[Saved entries]
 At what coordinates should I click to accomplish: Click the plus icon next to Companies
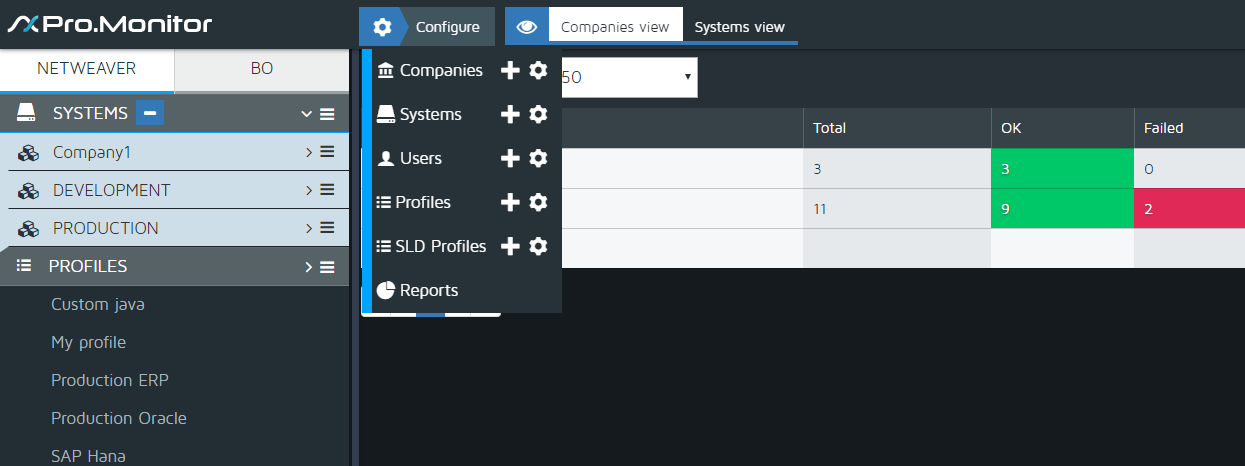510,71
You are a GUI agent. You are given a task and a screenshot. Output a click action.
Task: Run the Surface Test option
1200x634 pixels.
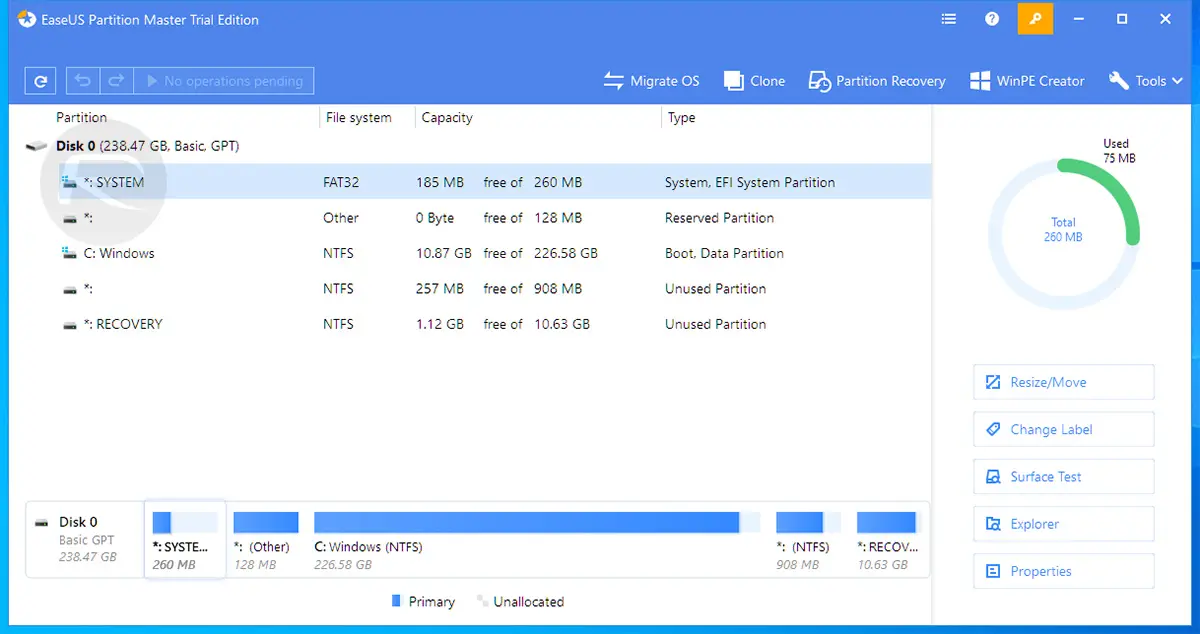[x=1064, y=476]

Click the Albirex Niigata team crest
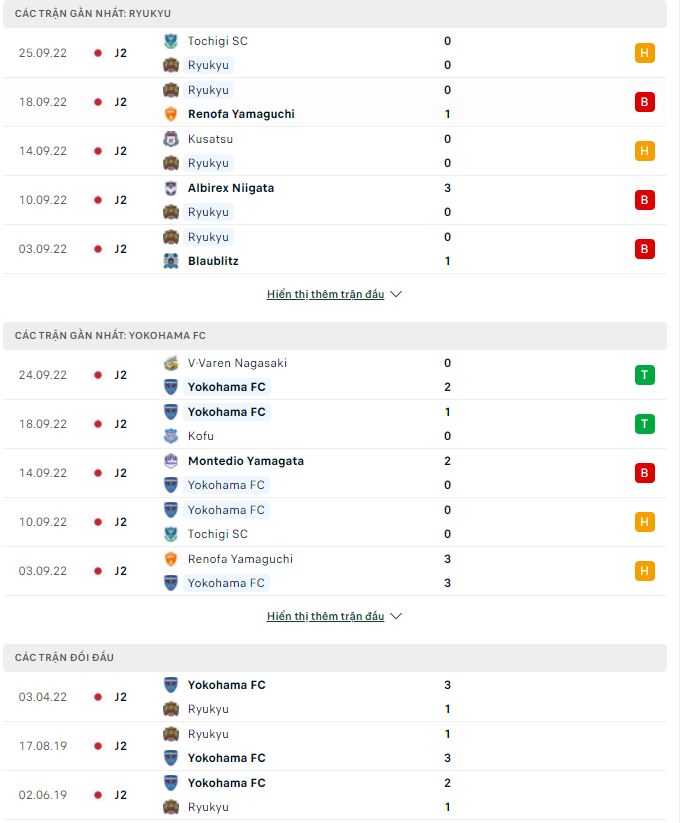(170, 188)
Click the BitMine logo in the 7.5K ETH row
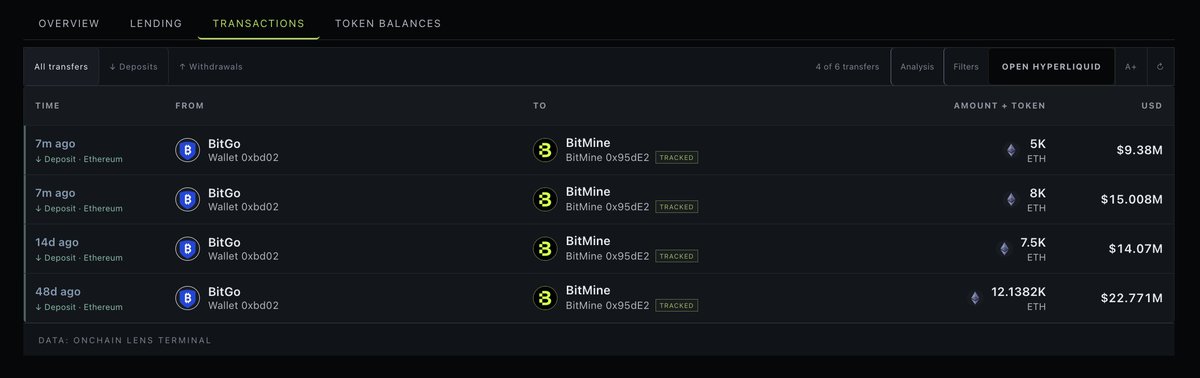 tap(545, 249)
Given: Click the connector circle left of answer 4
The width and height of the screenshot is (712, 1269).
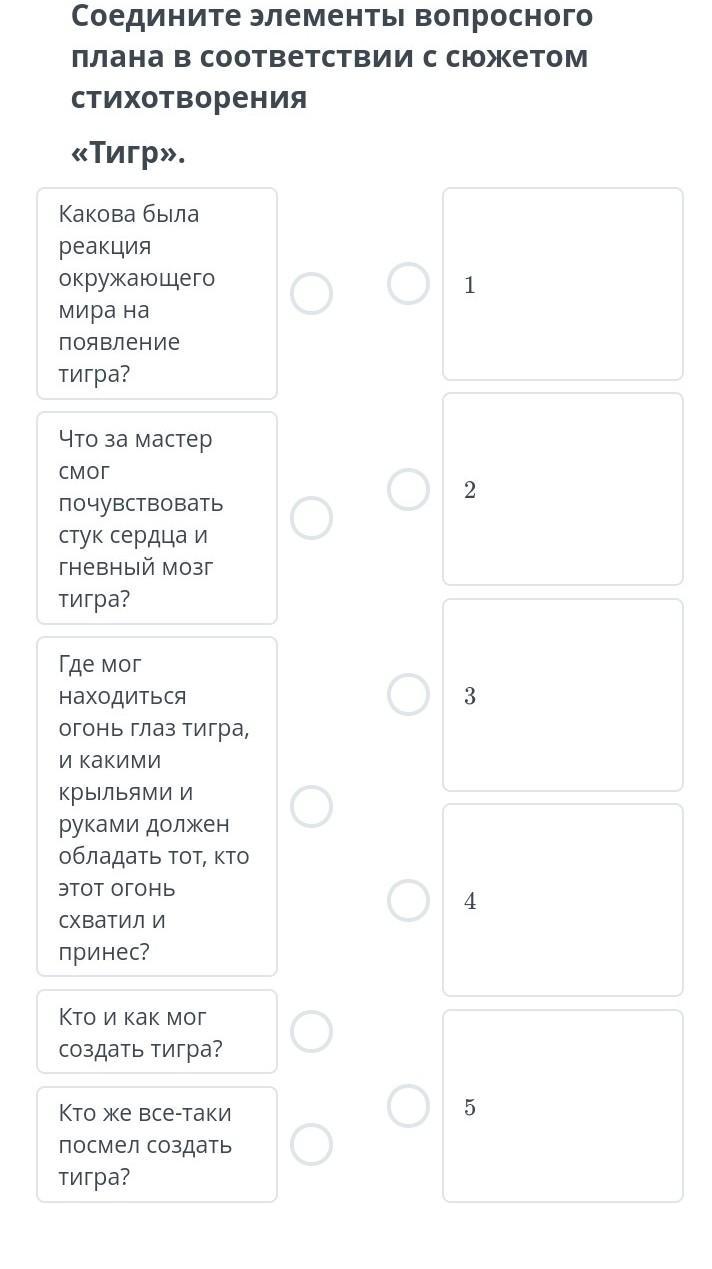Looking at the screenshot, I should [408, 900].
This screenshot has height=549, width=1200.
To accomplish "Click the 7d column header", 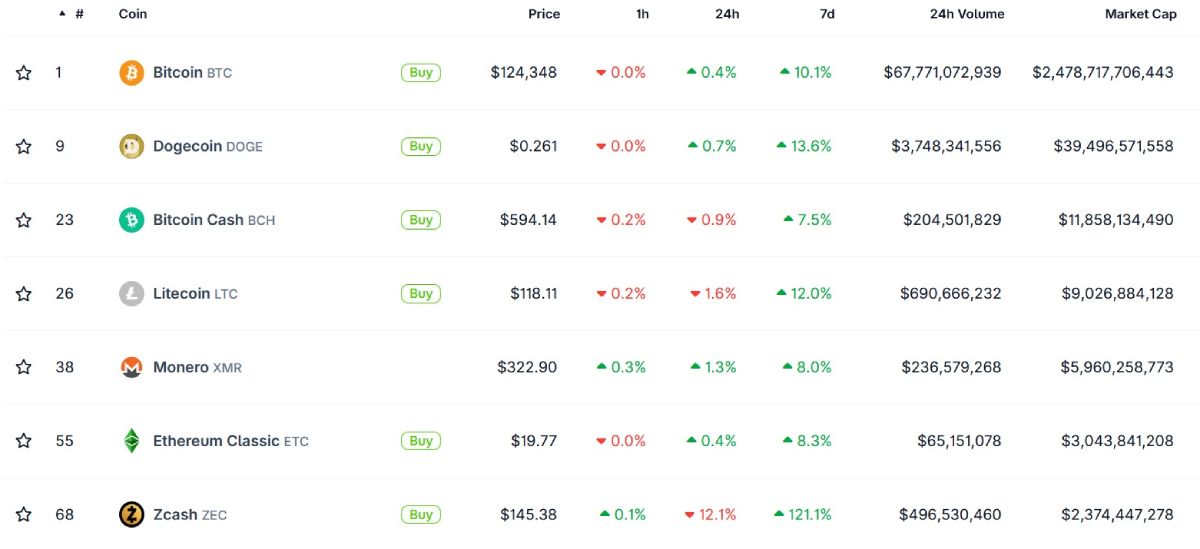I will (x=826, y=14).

REQUIRED ACTION:
Take the records from their first line through the line containing "This screenshot has height=549, width=1200." and please return exactly those lines, both ends included, minus the pictures.

RESPONSE TO THIS EXERCISE:
 At what coordinates should I click to accomplish: Click the plus icon next to Companies
510,71
You are a GUI agent. You are given a task and a screenshot. Output a click action.
Task: Run the Surface Test option
1200x634 pixels.
[x=1064, y=476]

Click the Albirex Niigata team crest
(170, 188)
Click the BitMine logo in the 7.5K ETH row
 tap(545, 249)
Given: Click the connector circle left of answer 4
The width and height of the screenshot is (712, 1269).
Looking at the screenshot, I should [408, 900].
This screenshot has height=549, width=1200.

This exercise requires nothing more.